■ What the task asks: Type out all the records word for word. Any pictures are to be left out.

■ Records from a data collection:
□ □ □
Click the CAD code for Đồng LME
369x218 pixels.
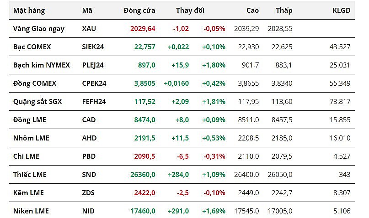[x=89, y=120]
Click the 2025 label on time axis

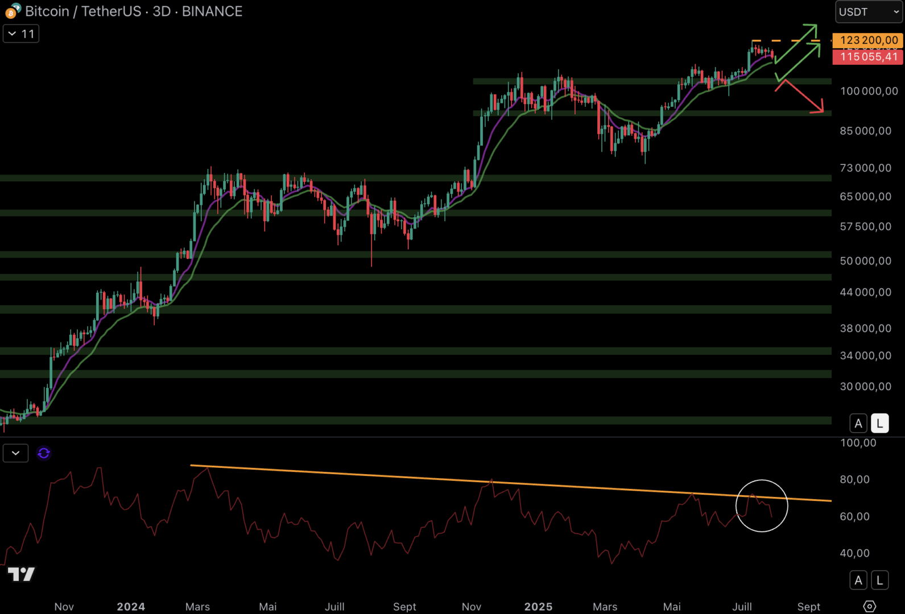click(x=538, y=607)
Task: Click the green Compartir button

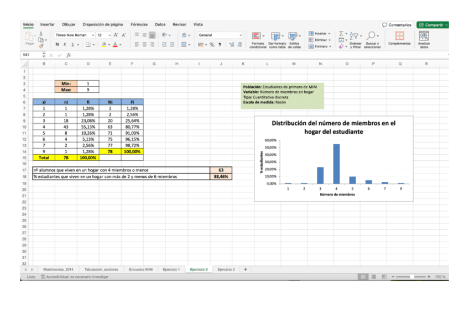Action: 432,25
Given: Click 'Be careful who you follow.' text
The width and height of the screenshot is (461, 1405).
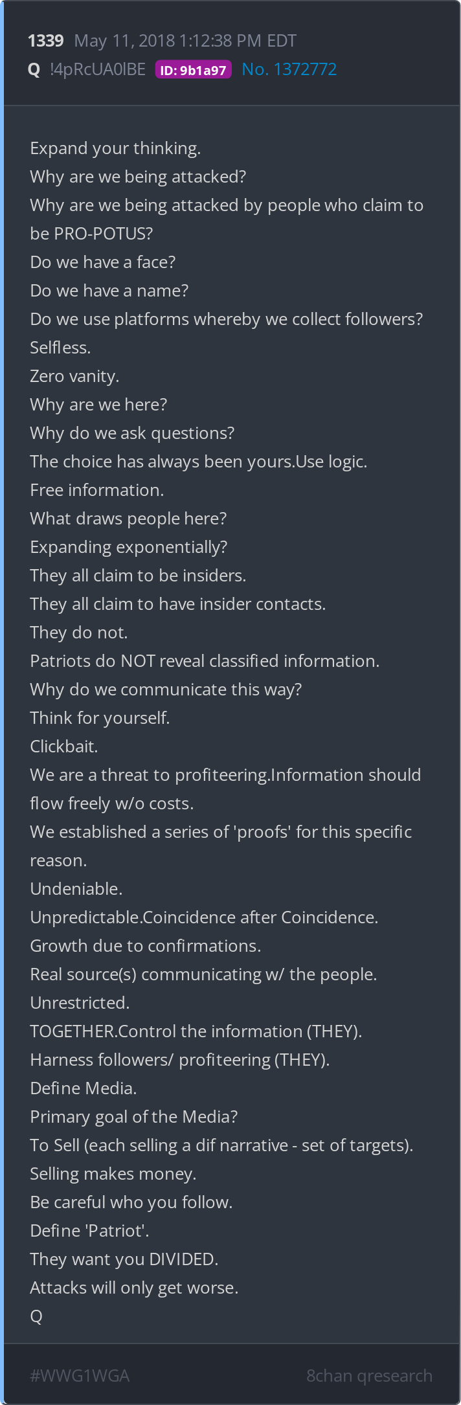Looking at the screenshot, I should point(131,1202).
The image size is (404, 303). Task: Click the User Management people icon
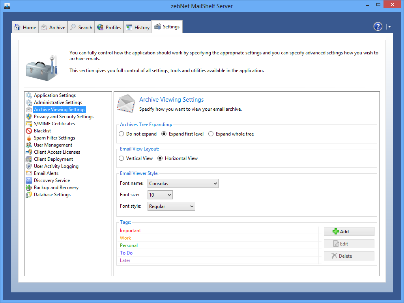click(x=29, y=145)
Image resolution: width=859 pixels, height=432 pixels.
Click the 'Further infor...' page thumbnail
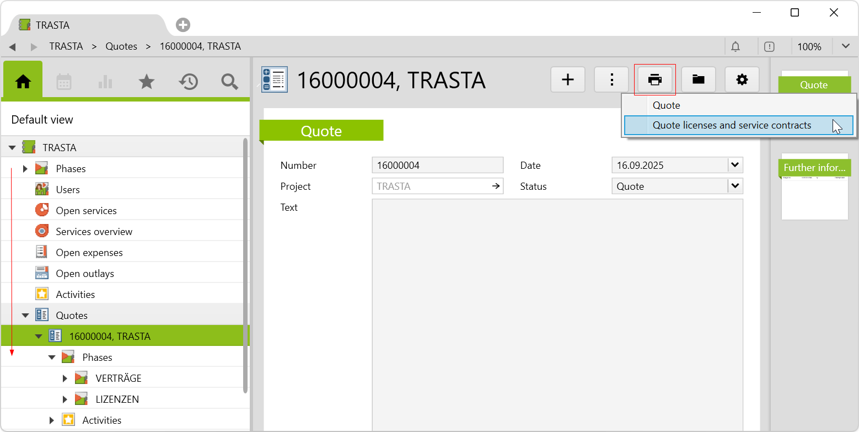coord(814,186)
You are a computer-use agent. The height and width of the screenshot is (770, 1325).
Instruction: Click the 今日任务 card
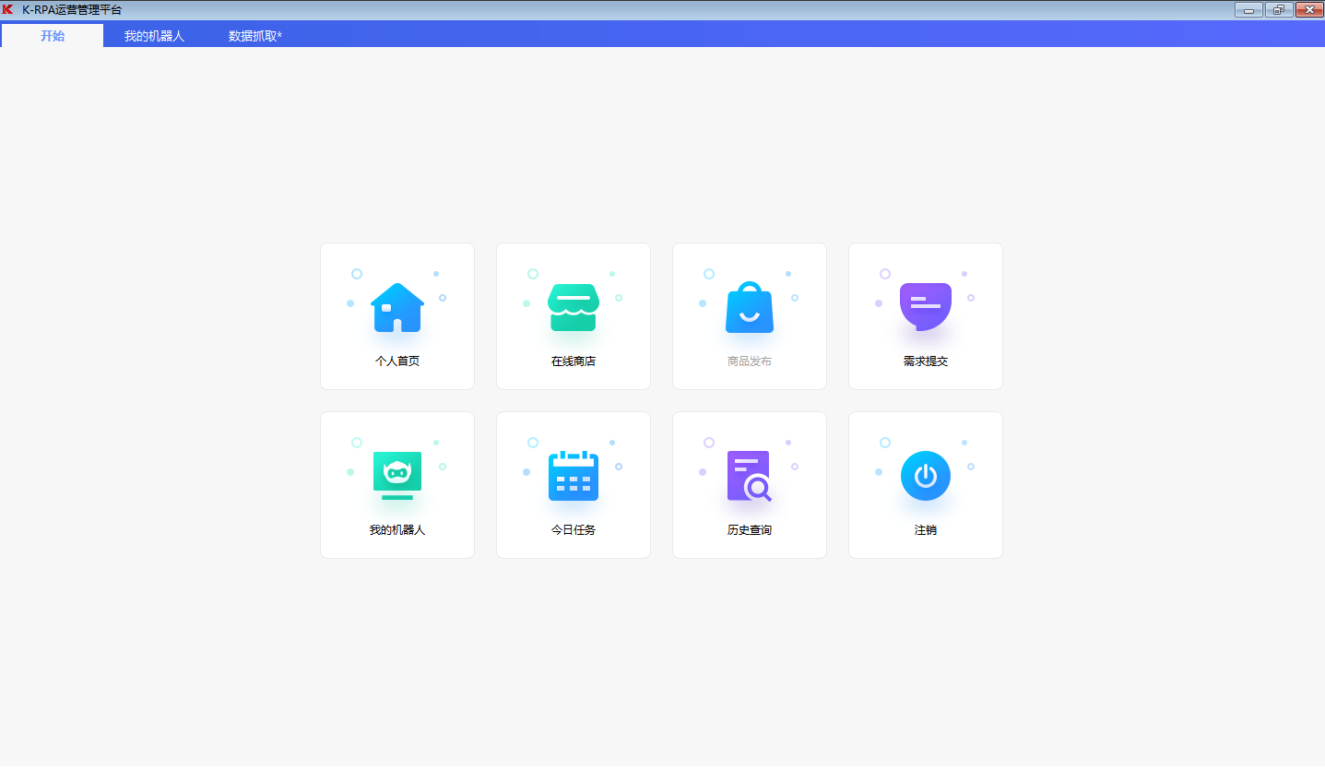(573, 484)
□ □ □
■ Written answer:
Click the CAD code for Đồng LME
369x218 pixels.
[x=89, y=120]
Click the 2025 label on time axis

click(x=538, y=607)
Task: Click the green Compartir button

Action: 432,25
Given: Click 'Be careful who you follow.' text
The width and height of the screenshot is (461, 1405).
Looking at the screenshot, I should point(131,1202).
The image size is (404, 303). Task: Click the User Management people icon
click(x=29, y=145)
Image resolution: width=859 pixels, height=432 pixels.
Click the 'Further infor...' page thumbnail
coord(814,186)
You are a computer-use agent. The height and width of the screenshot is (770, 1325).
Instruction: Click the 今日任务 card
(573, 484)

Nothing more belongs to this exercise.